15. Apparatus as claimed in any one of the preceding claims comprising a processor and a store operably connected with the mapping arrangement and actuator arrangement for storing mapping data generated by the mapping arrangement and received mapping data.

16. Apparatus as claimed in any one of claims 7 to 15, comprising a mass for displacement from a centre line of the playing object on activation of the propulsion mechanism so that the weight of the mass causes movement of the playing object.

17. Apparatus as claimed in claim 16, wherein the mass has first and second positions, the first position towards a geometric centre of the playing object during passive movement of the playing by a playing action of a player and a second position towards a perimeter of the playing object during active movement caused by self propulsion.

18. Apparatus as claimed in claim 17, comprising a constraint for constraining the mass to linear movement between first and second positions.

19. Apparatus as claimed in claim 17 or 18, comprising a mechanism that is activated to move the mass between first and second positions.

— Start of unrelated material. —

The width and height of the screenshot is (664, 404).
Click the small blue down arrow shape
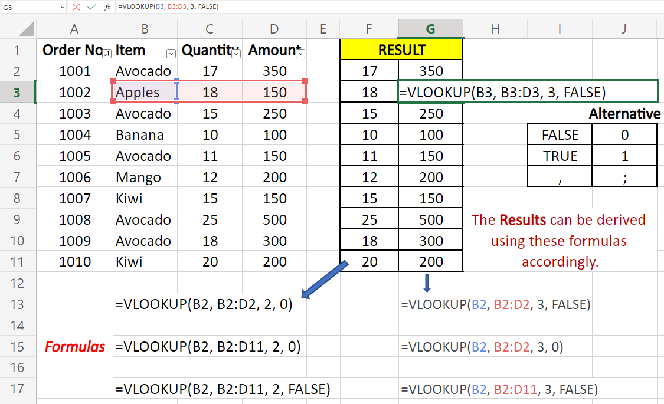point(427,283)
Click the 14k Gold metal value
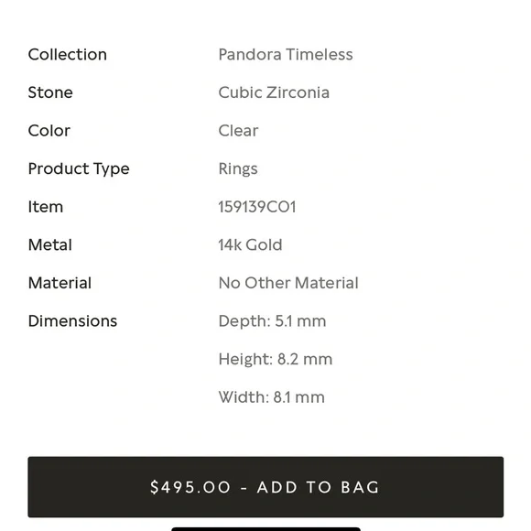This screenshot has width=531, height=531. pos(250,244)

20. A computer program product having program instructions embodied therewith, the program instructions being executable by a device to cause the device: to receive mapping data from the apparatus as claimed in any one of the preceding claims; to display to a user a simulated playing zone and simulated playing object in the playing zone representing position and movement corresponding to the received mapping data; to receive from a user a playing input; to determine the position and movement of the playing object resulting from the playing input and generate corresponding resulting mapping data; to display to the user the position and movement of the simulated playing object in the simulated playing zone corresponding to the resulting mapping data; to output to the apparatus the resulting mapping data for actuating position and movement of the playing object in the playing zone.

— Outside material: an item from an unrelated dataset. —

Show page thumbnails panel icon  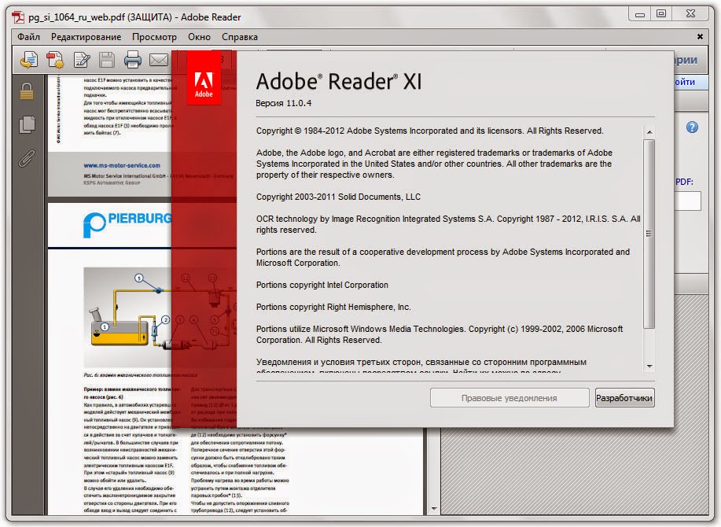[26, 123]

21. A device having a computer program product embodied therewith as claimed in claim 20.

22. A method of operating a system comprising an apparatus as claimed in any one of claims 1 to 19 and a device as claimed in claim 21, wherein: a first player executes a first playing input to the playing object in the playing zone of the apparatus and a second player executes a second playing input to a simulated playing object in a simulated playing zone of the device, wherein the simulated playing object and simulated playing zone correspond to the playing object and playing zone; the position and movement of playing objects and simulated playing objects are mapped to generate mapping data and simulated mapping data, respectively; the mapping data and simulated mapping data is output to the device and the apparatus, respectively; the position and movement of playing objects and simulated playing objects are actuated corresponding to the received simulated mapping data and mapping data, respectively.